Relationship between serum phosphate levels at baseline and mean blood pressure at 20‐year follow‐up in the combined group of men with normotension and hypertension (n=56).
Multiple regression analysis with MBP in 2004 as a dependent variable and serum phosphate, BMI, heart rate, and MBP in 1984 as independent variables revealed that serum phosphate level at baseline was the only independent predictor of MBP at follow‐up in the new hypertensive group (β=−35.4; P=.043; R 2=0.247). These findings were only observed in individuals whose normotension converted to hypertension and not in the other groups.
Serum Phosphate and Metabolic Variables
BMI increased modestly by 2.1 kg/m2 (25th percentile, 1.3; 75th percentile, 3.6), from 23.8 to 26.2 kg/m2 (n=56), during the follow‐up period. In individuals who were hypertensive at follow‐up (ie, those in both the sustained hypertensive and new hypertensive groups), BMI increased more than in the sustained normotensive group, but this difference was not statistically significant (Table I). There was a numeric difference in waist circumference between the groups at follow‐up, but it also did not reach statistical significance (Table I). No relationships between serum phosphate and the increase in BMI or waist circumference were observed.
There was a significant difference between the groups in glucose, insulin, and HOMA‐R index at follow‐up, with the lowest values in the sustained normotensive group and the highest in the sustained hypertensive group (P=.003 for glucose, P=.025 for insulin, and P=.013 for HOMA‐R index, respectively, Figure 3), while no significant differences were observed for uric acid, lipids, fibrinogen, or homocysteine.
Figure 3.
Difference in homeostasis model assessment (HOMA‐R) index, insulin, and glucose at 20‐year follow‐up. NTNT indicates men with sustained normotension; NTHT, men in whom hypertension developed; HTHT, men with sustained hypertension.
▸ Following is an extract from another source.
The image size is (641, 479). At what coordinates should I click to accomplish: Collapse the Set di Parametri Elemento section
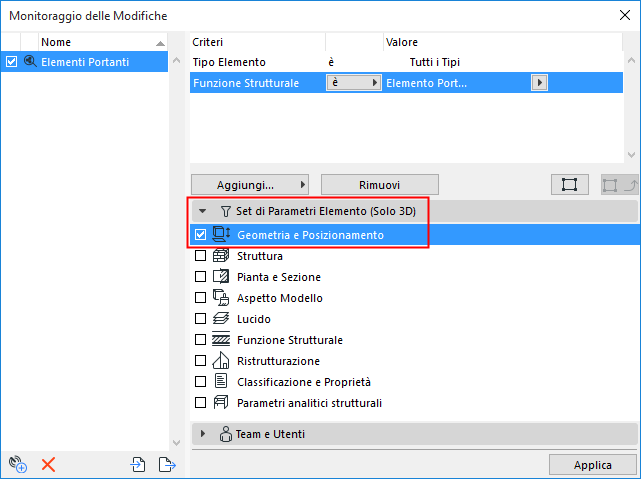tap(203, 212)
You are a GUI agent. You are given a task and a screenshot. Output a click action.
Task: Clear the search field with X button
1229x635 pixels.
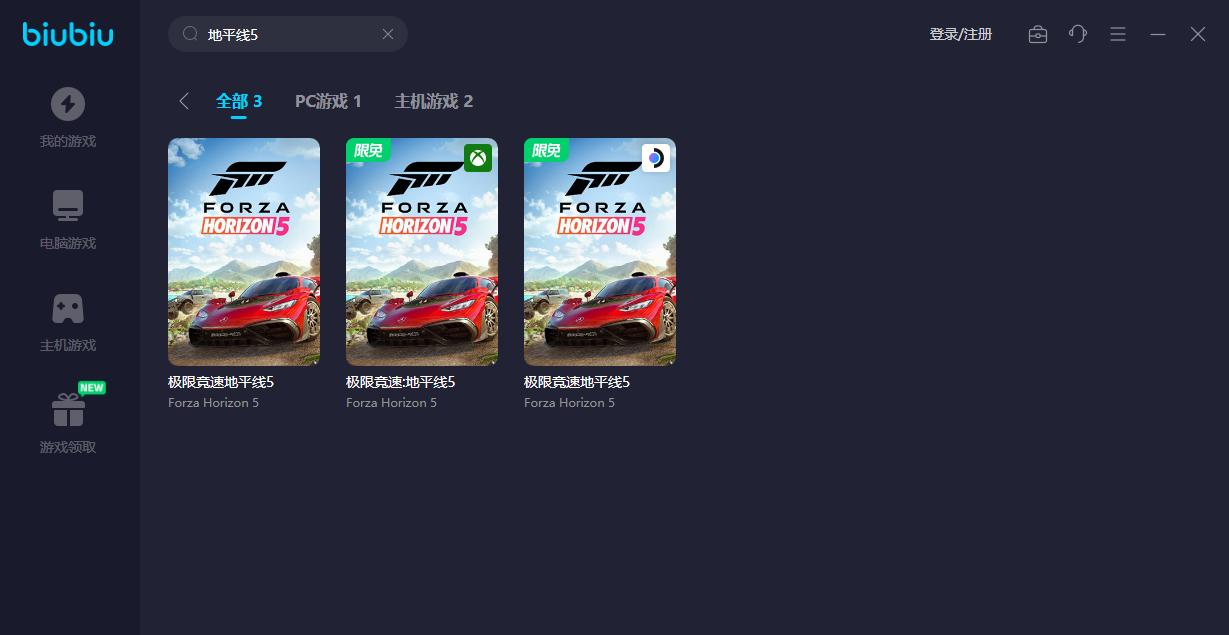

A significant association was observed between serum phosphate at baseline and HDL cholesterol, triglyceride, and homocysteine values at follow‐up in the group as a whole (r=0.332, P=.012; r=−0.292, P=.031; and r=−0.284, P=.034, respectively; n=56). Furthermore, in the men with hypertension at follow‐up (ie, the sustained hypertensive and new hypertensive groups) (n=39), there was a significant association between serum phosphate at baseline and HDL cholesterol (r=0.323, P=.045), triglycerides (r=−0.459, P=.004), and uric acid (r=−0.339, P=.035) at follow‐up (Figure 4).
Figure 4.
Relationship between serum phosphate at baseline and high‐density lipoprotein cholesterol, triglycerides, and uric acid at 20‐year follow‐up in the combined group of men with sustained hypertension and new hypertension (n=39).
When looking separately at the men with the lowest serum phosphate values at follow‐up (ie, below the median value of 0.97 mmol/l [3.0 mg/dL]), independent of blood pressure status, there was a significant association between serum phosphate level at baseline and the HOMA‐R index (r=−0.503, P=.009) as well as insulin (r=−0.433, P=.027), glucose (r=−0.397, P=.04), HDL cholesterol (r=0.531, P = .004), uric acid (r=−0.430, P=.025), and DBP (r=−0.452, P=.018) at follow‐up.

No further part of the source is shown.